August 14, 2012

Talking Sexual Fluidity with My Preschooler

I've had an ongoing discussion about her body and sexuality with my daughter before she could verbally talk. Most recently, that conversation has broadened to address the wide range of sexual fluidity among people. The "new" normal is that there is no "normal," as Dr. Peggy Drexler points out. People experience a wide range of gender identity and sexual orientation, and expressions of gender and desire vary.

Yet, people have an urge to label; to fix into neat categories. I get that "labels can be a good way to build community and find yourself, but they can become a problem if someone feels restricted or constrained by them," as the blogger of "monochrome in the 1960s" puts it. I've always felt constricted by them. When I was doing research on gender and sexuality in Norway a few years back, I came across the term gender claustrophobia. And not just among women and men feeling pigeonholed as "cisgender" or "straight" — walking manifestations of a heteronormative culture — but among queer women and men who felt constrained by limited understandings of lesbian and gay, even within their communities.
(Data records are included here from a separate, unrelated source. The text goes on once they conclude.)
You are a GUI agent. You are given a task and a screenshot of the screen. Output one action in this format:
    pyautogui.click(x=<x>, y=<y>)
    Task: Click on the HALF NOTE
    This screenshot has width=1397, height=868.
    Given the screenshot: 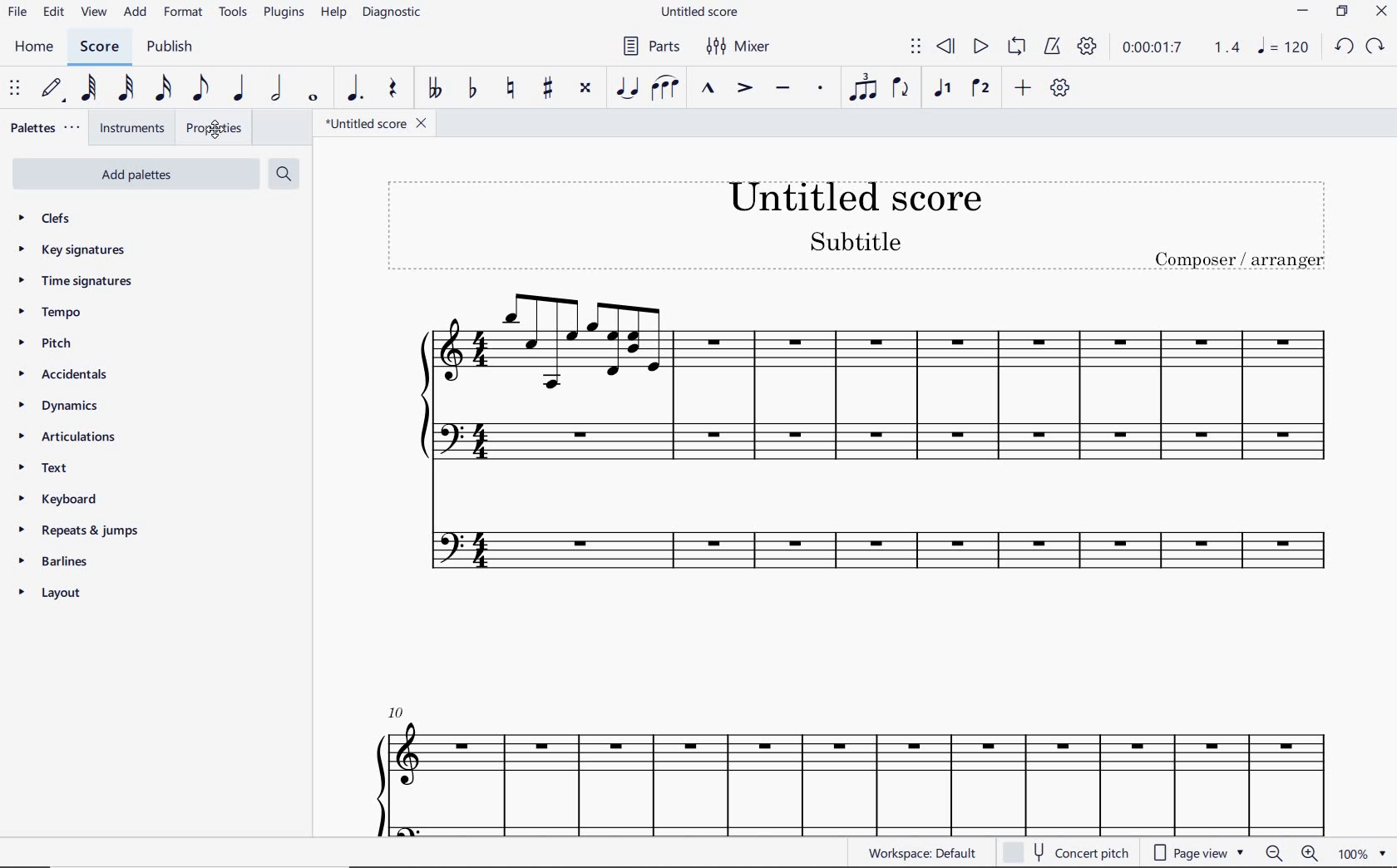 What is the action you would take?
    pyautogui.click(x=278, y=87)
The beautiful thing about talking sexual fluidity with a four-year-old is that she totally gets it. She gets that we can look female and feel male inside. She gets that the object of each person's affection can manifest immensely differently for that one person. She's not confused by our friends who are currently same-sex partnered while previously opposite-sex partnered. She's unfazed by the prospect of a woman gradually changing to look more like a man and vice versa.

It's not like I'd be doing my daughter a disservice by not teaching her that the "new" normal is that there is no "normal;" she already gets this. Children already get sexual fluidity. Ignoring or pretending there is no such fluidity would constitute a disservice; closing their minds and hearts off to that wonderful plurality of gender identity and sexual orientation that exist among us.